◆ What to work on ◆
Can you rewrite the structural synaptic plasticity text from "δ The third line" up to and including "and synaptic density.", putting "motoneurons" in place of "motor neurons"?

◆ Text segment ◆

=== Section Start ===

Structural Synaptic Plasticity (2013)

Our research group is dedicated to three main lines of research in the field of neurodegenerative diseases.

δ The first line of research focuses on the study of the molecular mechanisms that play a part in the formation of new synapses. More specifically, we investigate the function of the membrane enzyme PI3K as it regulates the creation of new neuronal connections. Overactivation of PI3K has been shown to be capable of inducing the formation of new synapses in the nervous system in both mammals and invertebrates (Cuesto et al., 2011Martín-Peña et al., 2006). Our research group has synthesized and characterized an artificial PI3K activator, which we use as a tool for controlling synaptogenesis. When added to hippocampal neuron cultures, this activator, called PTD4-PI3KAc, induces an increase in synaptic density of nearly 30%. Based on electrophysiological recordings, these new synapses are perfectly functional and their formation is independent of new dendritic growth. Intraventricular in vivo injections increase by 30% the number of dendritic spines and also improve memory and learning (Cuesto et al., 2011).

The cognitive decline associated with Alzheimer’s disease is, to a great extent, the result of a loss in synapses. The next challenge for our group will be to demonstrate the capacity to recover lost synapses in a senile animal and, what is even more promising and exciting, in an animal model of Alzheimer.

The activating molecule has been patented, and we are currently searching for possible opportunities for collaboration in the pharmaceutical sector in order to further its development.

δ Our second line of research concerns Glaucoma. Glaucoma is a disease of the eyeball that presents as an increase in intraocular pressure. If left uncontrolled, this increase in pressure results in damage to the retinal ganglion neurons, causing irreversible blindness. Our group is researching the role of PI3K in controlling intraocular pressure and the survival of retinal ganglion neurons (Syriani et al., 2008Syriani et al., 2009).

δ The third line of research is a collaborative effort with Dr. Josep Gamez (Hospital del Valle Hebrón, Barcelona). In this study, we are identifying mutations in the genes involved in amyotrophic lateral sclerosis (ALS) or Lou Gehrig's disease. ALS is a neurodegenerative disease specifically affecting motor neurons, causing paralysis and ultimately death (Syriani et al. 2009Syriani et al. 2011Gamez et al. 2011).

δ The most recent incorporation is the collaboration with Programming and Symbolic Computation Team of university of La Rioja (Department of Mathematics and Computer Science) directed by Doctor Julio Rubio. The Project deals with the development of software for identification and quantification of neuronal structure and synaptic density.

=== Section End ===

Stored records
=== Section Start ===

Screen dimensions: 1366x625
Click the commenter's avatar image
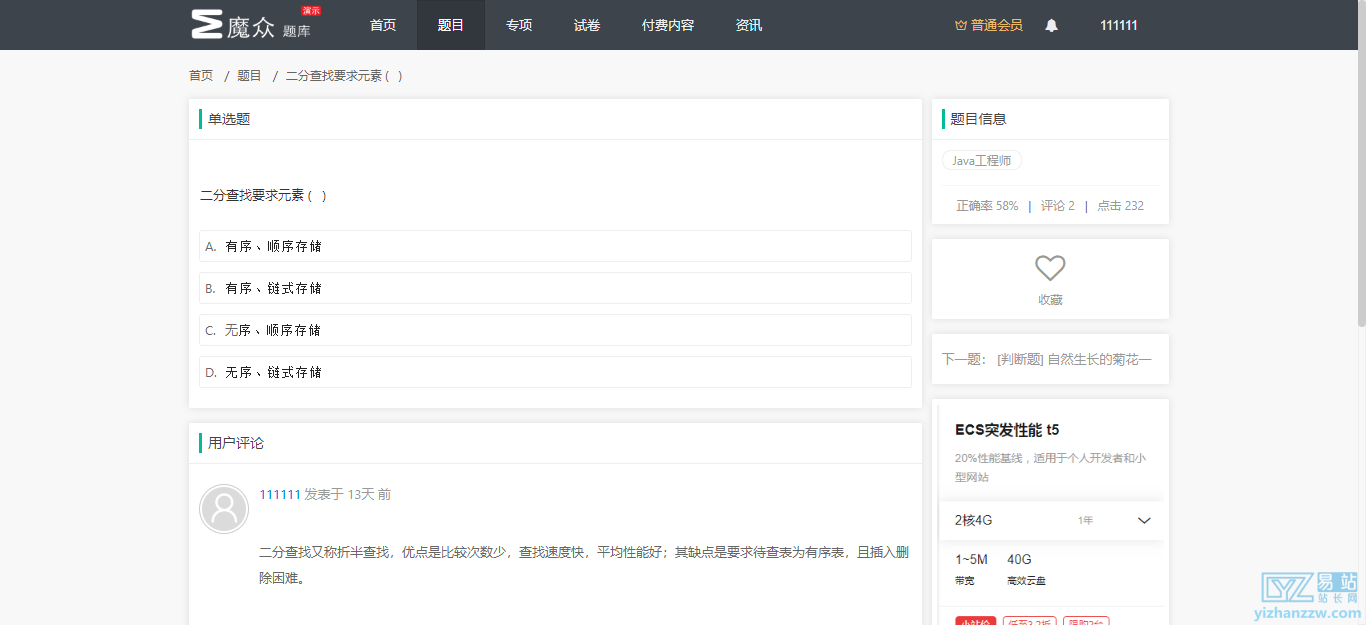pos(224,509)
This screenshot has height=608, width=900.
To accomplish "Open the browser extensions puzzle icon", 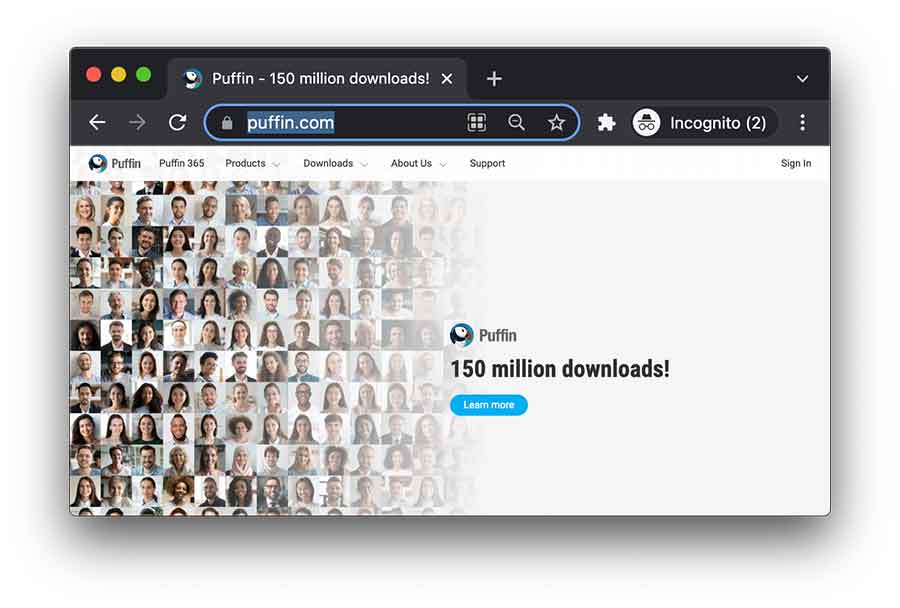I will point(605,122).
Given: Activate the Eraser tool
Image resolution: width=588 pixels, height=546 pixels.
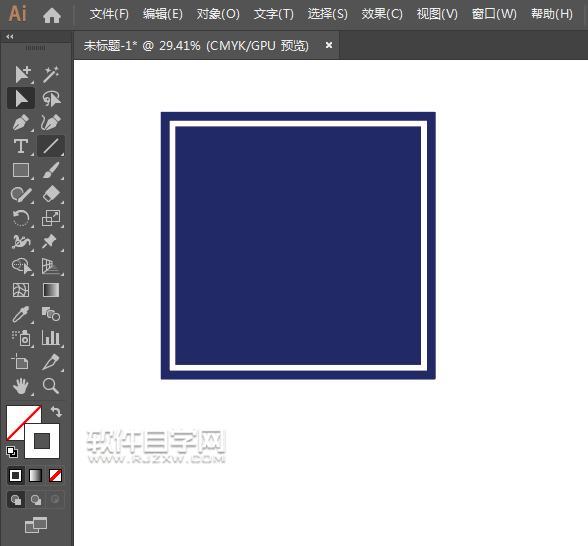Looking at the screenshot, I should [51, 194].
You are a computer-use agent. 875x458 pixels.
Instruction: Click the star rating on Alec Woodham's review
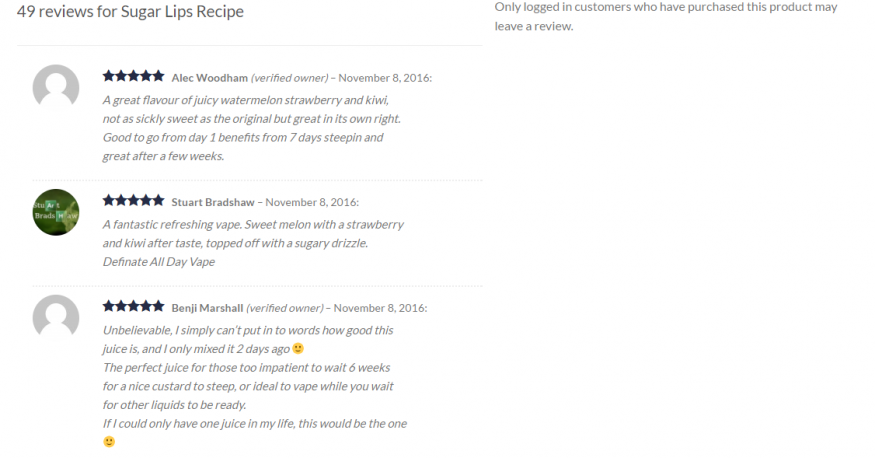pyautogui.click(x=133, y=76)
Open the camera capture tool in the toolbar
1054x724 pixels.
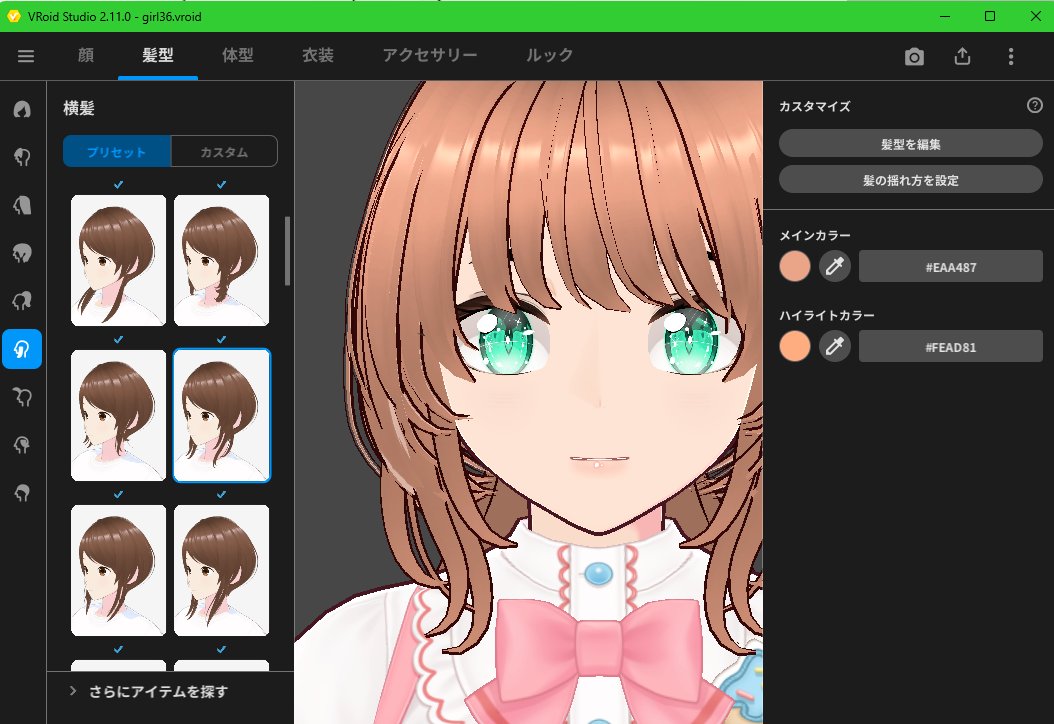pyautogui.click(x=913, y=57)
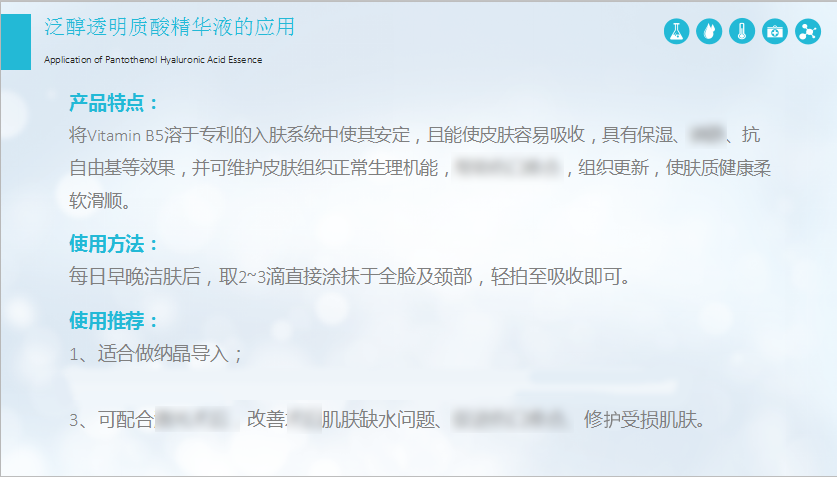Click the blurred word after 具有保湿
The image size is (837, 477).
tap(706, 135)
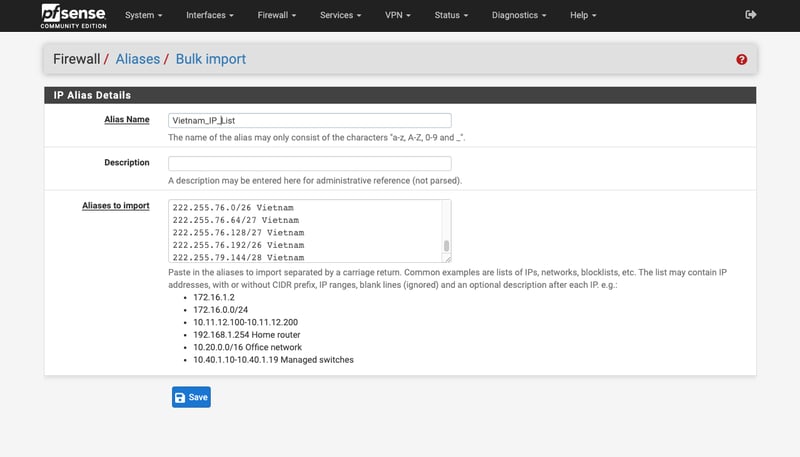Go to Aliases via the breadcrumb link

[x=137, y=59]
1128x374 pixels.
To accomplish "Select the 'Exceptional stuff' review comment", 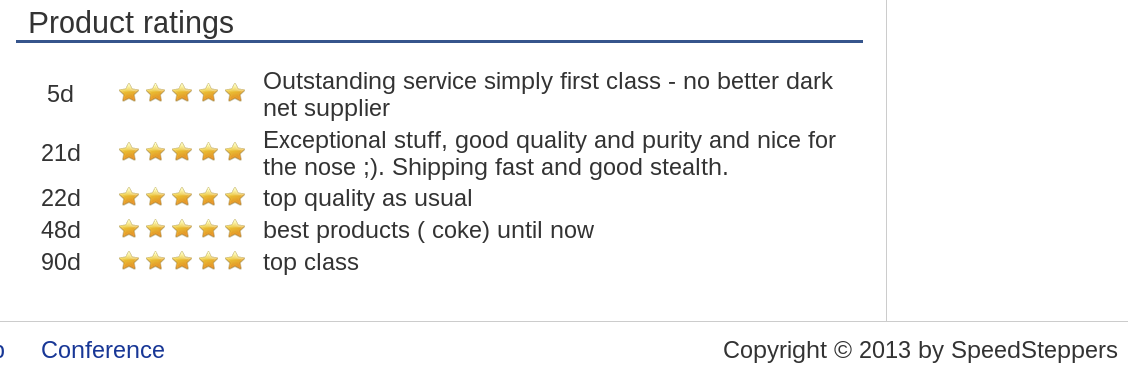I will [550, 153].
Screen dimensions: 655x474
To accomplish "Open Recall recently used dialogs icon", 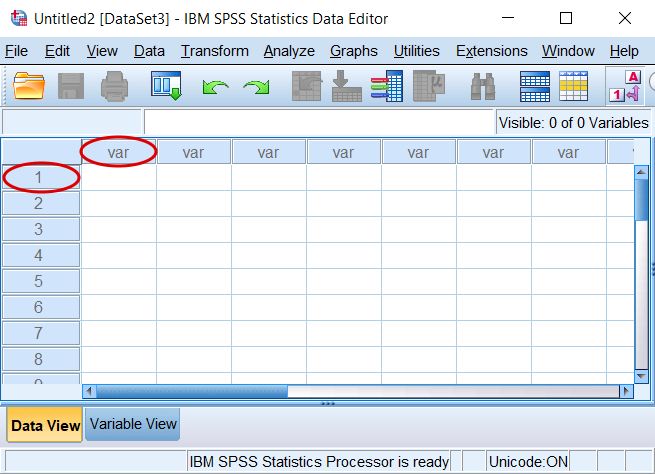I will click(x=166, y=86).
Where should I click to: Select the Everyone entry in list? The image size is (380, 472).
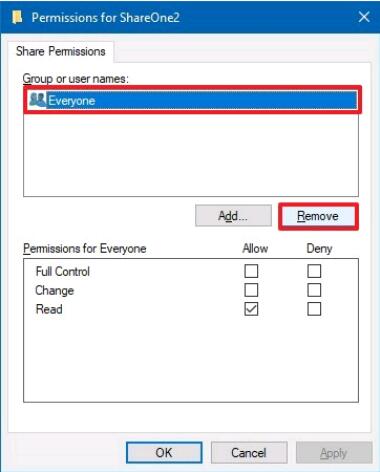192,100
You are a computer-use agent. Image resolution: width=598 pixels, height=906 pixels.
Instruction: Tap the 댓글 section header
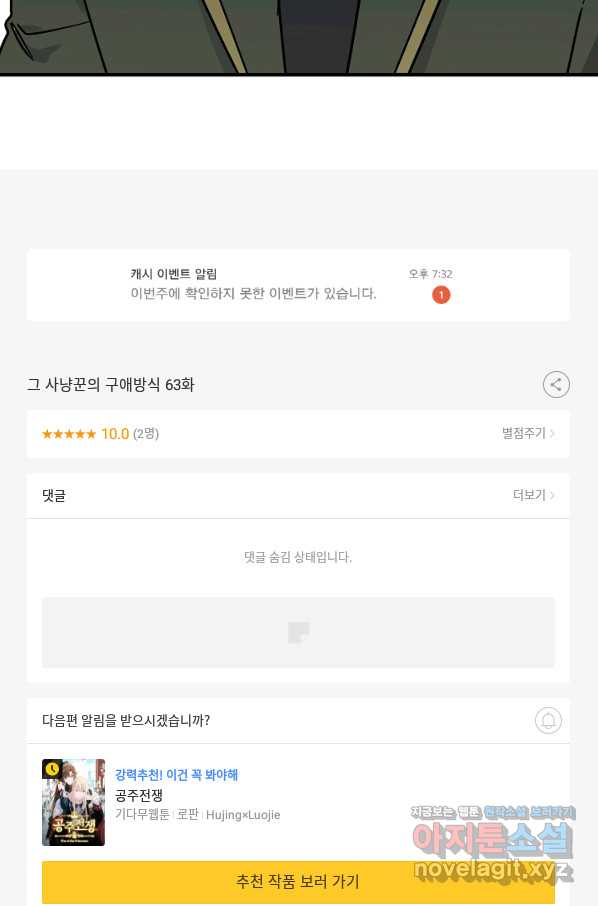pyautogui.click(x=54, y=495)
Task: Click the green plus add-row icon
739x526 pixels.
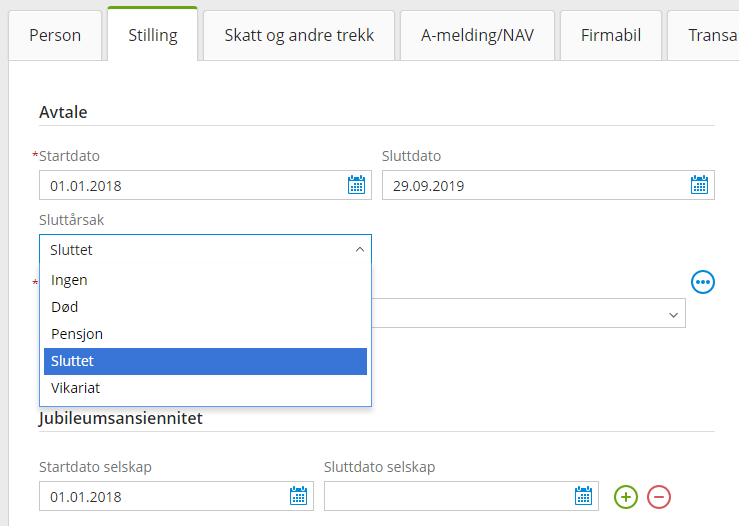Action: click(626, 496)
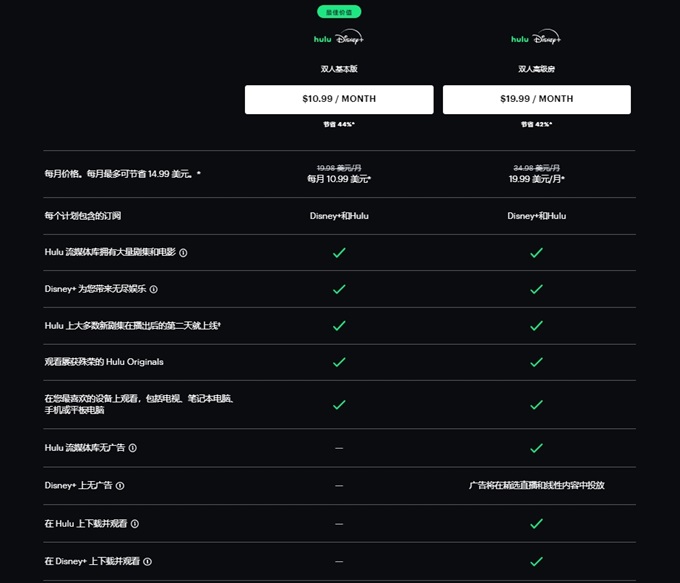Click info icon next to Disney+ 为您带来无尽娱乐
The width and height of the screenshot is (680, 583).
coord(154,289)
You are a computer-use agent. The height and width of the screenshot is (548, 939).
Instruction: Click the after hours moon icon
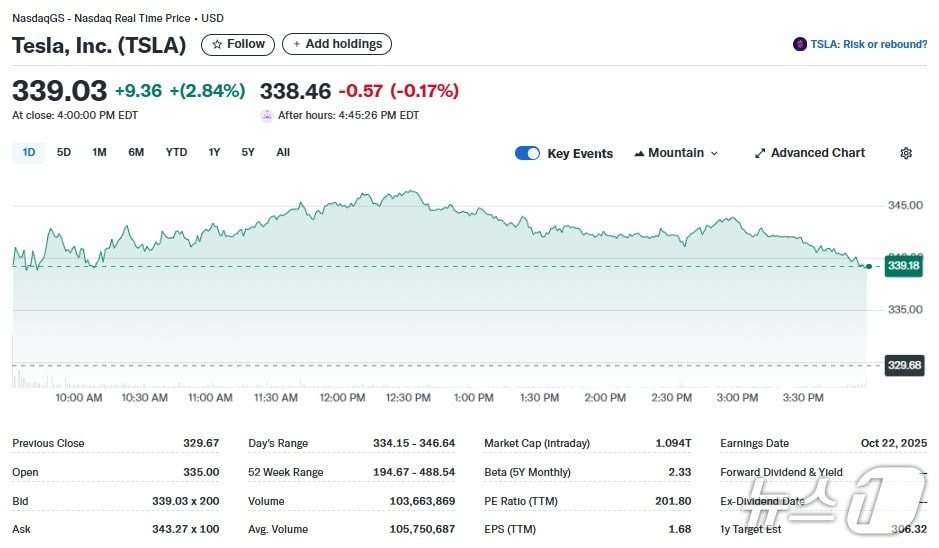[267, 115]
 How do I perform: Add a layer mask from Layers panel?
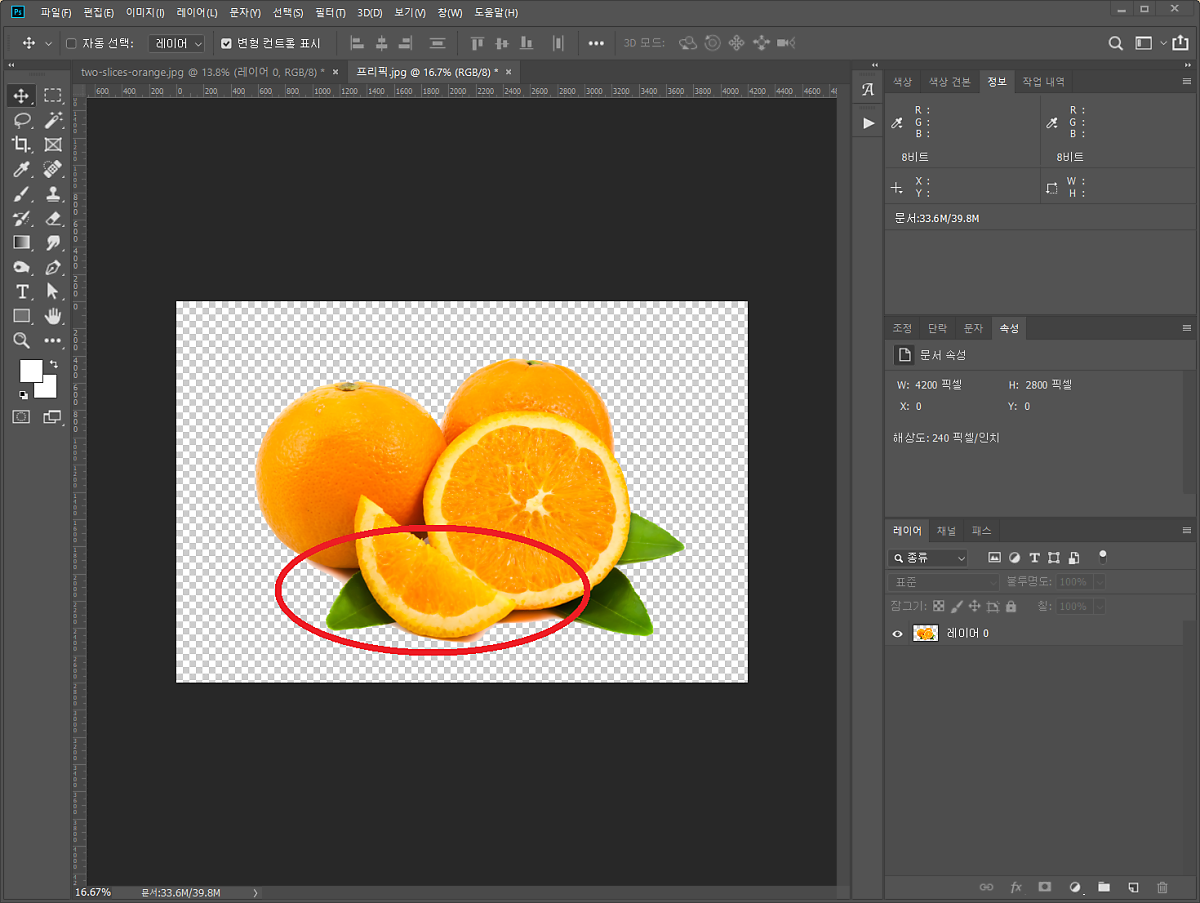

=== Section End ===

◆ Exercise response ◆
δ The third line of research is a collaborative effort with Dr. Josep Gamez (Hospital del Valle Hebrón, Barcelona). In this study, we are identifying mutations in the genes involved in amyotrophic lateral sclerosis (ALS) or Lou Gehrig's disease. ALS is a neurodegenerative disease specifically affecting motoneurons, causing paralysis and ultimately death (Syriani et al. 2009Syriani et al. 2011Gamez et al. 2011).

δ The most recent incorporation is the collaboration with Programming and Symbolic Computation Team of university of La Rioja (Department of Mathematics and Computer Science) directed by Doctor Julio Rubio. The Project deals with the development of software for identification and quantification of neuronal structure and synaptic density.